### GIVEN TEXT
Case against North Coast Rail Authority brought by Friends of the Eel River and Californians Against Toxics to be reheard

San Francisco – The California Supreme Court today agreed that the North Coast Rail Authority must comply with environmental review requirements under the California Environmental Quality Act (CEQA) with respect to the reopening tracks that run from Novato into Humboldt County.  At issue was whether federal laws that govern railroads preempt California’s bedrock environmental statute, CEQA.

“California’s environmental laws must apply to public projects, plain and simple,” noted Amy Bricker, attorney with Shute, Mihaly & Weinberger, LLP, who represented Friends of the Eel River in the case. “Convoluted arguments about federal preemption don’t change the facts: public agencies have an obligation to disclose environmental impacts and minimize them to the extent feasible.”

As the Supreme Court’s opinion states, there is no clear language in federal law “that would direct us to the surprising conclusion that a state must operate without its usual tools and guidelines when it becomes an owner-participant in the railroad industry.”

The North Coast Rail Authority (NCRA) is a state agency that partnered with a private enterprise, Northwestern Pacific Railroad Co., to make repairs to and begin re-operating the defunct freight rail line, which has been dormant since 1998. NCRA applied for and received millions of dollars from the California Transportation Commission, which requires CEQA review for its funding. Under CEQA, project proponents must analyze likely environmental impacts and identify opportunities to reduce them. As noted in the court’s decision, “NCRA is not an independent corporation or a private company, but an arm of the state, created and funded by the state to carry out goals established by the Legislature.  What rule of decision … other than whim would guide NCRA’s decisions, if not state law?”

“The Supreme Court affirms our position that NCRA is accountable as a public agency to California’s governing environmental principles. Responsibilities to California citizens may not be shirked by invoking federal law, or dodged when millions of taxpayer dollars have been taken. In particular, NCRA is obligated to disclose and remedy the extensive toxic materials contaminating the soil along its rail line,” said Patty Clary, Executive Director of Californians for Alternatives to Toxics. “CATs is indebted to our hard-working legal team, including Golden Gate University Environmental Law and Justice Clinic and Stanford University Environmental Law Clinic.”

(Stored data entries)
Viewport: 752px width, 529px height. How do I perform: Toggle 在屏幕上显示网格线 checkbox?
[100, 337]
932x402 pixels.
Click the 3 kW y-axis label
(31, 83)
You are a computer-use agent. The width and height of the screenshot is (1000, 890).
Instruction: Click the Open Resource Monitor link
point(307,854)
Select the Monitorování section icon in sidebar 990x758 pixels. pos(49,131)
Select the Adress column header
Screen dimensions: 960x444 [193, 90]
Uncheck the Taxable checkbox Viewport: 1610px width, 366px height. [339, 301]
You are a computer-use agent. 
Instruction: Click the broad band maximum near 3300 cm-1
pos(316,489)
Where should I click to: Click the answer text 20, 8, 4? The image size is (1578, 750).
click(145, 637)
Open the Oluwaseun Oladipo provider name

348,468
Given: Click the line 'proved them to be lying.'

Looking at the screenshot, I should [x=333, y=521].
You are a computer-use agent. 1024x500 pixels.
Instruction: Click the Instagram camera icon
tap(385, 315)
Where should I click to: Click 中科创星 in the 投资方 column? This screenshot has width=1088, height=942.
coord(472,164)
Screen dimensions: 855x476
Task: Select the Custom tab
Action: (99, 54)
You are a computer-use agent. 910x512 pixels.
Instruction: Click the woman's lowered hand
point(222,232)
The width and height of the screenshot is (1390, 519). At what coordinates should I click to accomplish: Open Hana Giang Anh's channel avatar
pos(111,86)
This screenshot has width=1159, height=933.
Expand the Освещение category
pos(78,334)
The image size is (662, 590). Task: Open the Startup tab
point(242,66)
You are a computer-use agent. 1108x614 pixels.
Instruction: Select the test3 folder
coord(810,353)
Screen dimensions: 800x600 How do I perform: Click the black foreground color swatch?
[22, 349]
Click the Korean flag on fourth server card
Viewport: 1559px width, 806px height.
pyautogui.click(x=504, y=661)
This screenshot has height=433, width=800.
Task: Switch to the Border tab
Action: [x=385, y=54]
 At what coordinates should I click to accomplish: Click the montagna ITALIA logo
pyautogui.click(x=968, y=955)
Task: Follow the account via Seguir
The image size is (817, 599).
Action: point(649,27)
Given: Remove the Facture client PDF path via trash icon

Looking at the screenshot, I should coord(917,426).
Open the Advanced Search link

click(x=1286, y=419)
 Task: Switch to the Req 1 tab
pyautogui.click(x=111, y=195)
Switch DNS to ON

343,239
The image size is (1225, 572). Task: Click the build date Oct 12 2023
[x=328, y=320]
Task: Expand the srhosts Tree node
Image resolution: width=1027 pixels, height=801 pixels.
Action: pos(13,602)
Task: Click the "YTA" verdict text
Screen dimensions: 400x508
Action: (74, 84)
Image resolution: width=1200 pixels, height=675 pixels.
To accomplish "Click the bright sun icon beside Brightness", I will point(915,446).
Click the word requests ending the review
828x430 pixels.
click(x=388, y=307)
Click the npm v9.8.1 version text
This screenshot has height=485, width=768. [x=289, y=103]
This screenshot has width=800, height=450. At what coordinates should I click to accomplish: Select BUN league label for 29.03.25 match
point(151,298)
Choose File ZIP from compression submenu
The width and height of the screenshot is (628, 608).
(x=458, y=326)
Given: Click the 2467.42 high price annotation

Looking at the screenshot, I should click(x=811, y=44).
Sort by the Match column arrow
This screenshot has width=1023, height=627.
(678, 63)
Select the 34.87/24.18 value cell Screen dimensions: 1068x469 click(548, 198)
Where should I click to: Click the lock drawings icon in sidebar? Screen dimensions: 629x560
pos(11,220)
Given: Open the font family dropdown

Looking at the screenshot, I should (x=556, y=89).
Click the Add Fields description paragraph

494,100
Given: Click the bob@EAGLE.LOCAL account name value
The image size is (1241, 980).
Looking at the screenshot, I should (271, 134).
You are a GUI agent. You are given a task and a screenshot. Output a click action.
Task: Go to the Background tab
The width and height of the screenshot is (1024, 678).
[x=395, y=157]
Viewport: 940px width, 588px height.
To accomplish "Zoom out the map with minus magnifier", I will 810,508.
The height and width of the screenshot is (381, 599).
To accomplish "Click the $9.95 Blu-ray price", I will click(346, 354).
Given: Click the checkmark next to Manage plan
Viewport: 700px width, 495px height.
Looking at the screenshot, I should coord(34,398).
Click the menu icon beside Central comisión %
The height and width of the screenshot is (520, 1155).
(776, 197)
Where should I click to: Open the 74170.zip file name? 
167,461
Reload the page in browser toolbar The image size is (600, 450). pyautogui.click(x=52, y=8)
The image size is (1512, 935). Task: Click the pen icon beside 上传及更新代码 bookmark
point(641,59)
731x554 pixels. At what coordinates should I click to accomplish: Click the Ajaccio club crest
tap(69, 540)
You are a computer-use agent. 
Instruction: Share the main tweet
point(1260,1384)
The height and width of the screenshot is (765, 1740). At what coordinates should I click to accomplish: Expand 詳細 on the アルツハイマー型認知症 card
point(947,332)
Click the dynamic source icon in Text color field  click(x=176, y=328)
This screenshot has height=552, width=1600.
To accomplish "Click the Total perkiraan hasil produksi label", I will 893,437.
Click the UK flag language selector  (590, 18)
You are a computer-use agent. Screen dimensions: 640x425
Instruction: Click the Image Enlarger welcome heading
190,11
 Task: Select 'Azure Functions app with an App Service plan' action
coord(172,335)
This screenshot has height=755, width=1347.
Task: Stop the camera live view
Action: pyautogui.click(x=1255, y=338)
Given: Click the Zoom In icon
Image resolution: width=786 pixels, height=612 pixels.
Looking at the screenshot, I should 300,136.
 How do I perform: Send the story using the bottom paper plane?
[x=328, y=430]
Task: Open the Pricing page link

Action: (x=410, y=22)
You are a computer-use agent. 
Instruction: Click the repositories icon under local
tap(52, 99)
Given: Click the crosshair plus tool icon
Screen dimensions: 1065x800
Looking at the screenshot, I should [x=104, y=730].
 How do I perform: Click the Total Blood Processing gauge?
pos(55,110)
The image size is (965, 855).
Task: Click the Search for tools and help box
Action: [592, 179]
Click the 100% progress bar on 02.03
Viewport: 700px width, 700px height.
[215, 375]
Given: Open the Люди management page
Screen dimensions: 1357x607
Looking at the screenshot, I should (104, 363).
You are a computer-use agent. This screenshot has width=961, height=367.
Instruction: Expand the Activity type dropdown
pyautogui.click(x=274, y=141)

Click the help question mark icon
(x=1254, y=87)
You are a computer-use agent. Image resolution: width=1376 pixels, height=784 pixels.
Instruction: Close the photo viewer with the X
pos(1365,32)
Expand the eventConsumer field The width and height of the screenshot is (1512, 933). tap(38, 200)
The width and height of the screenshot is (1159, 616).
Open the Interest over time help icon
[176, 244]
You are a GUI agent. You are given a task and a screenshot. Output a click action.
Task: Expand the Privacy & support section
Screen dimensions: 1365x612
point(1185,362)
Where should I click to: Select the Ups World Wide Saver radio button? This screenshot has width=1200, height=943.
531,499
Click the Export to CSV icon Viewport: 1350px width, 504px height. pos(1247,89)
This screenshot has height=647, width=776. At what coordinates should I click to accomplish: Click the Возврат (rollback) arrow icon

### TASK INSTRUCTIONS
• A. Answer these questions about the press release on the North Coast Rail Authority case:
(i) Since what year has the freight rail line been dormant?
(ii) With which law firm is Amy Bricker an attorney?
(iii) Which two university clinics does Patty Clary name as part of the legal team?
• B. Supply what follows in the press release on the North Coast Rail Authority case, starting after its final sentence.
These records come from a separate source, not from the text.

### EXERCISE RESPONSES
• A.
(i) 1998
(ii) Shute, Mihaly & Weinberger, LLP
(iii) Golden Gate University Environmental Law and Justice Clinic and Stanford University Environmental Law Clinic

• B.
NCRA initially prepared an Environmental Impact Report under CEQA. But after Friends of the Eel River and Californians for Alternatives to Toxics sued to remedy the grossly inadequate report, NCRA argued that CEQA was preempted by federal law. The lower courts agreed with NCRA, but the California Supreme Court reversed, agreeing with the environmental groups.

“In deciding whether to reopen its rail line, NCRA must account for the significant harm it will cause to the Eel River and its native species,” added Scott Greacen, Executive Director of Friends of the Eel River. “There’s no way for us to know how rail line operations will affect fish and water quality without a legally adequate environmental review. This rail line is a public asset, and NCRA has an obligation to minimize harm on California’s natural resources.”

Historically, the rail line in question was designed to carry freight from the Port of Eureka to the San Francisco Bay, but over time the line became so dilapidated that it has not been usable. It passes through the environmentally sensitive and geologically unstable Eel River Canyon. Prior to its closure, rail operators routinely dumped large amounts of rock and debris that fell from canyon walls into the Eel River, harming water quality and blocking fish passage for the river’s native salmon and steelhead populations.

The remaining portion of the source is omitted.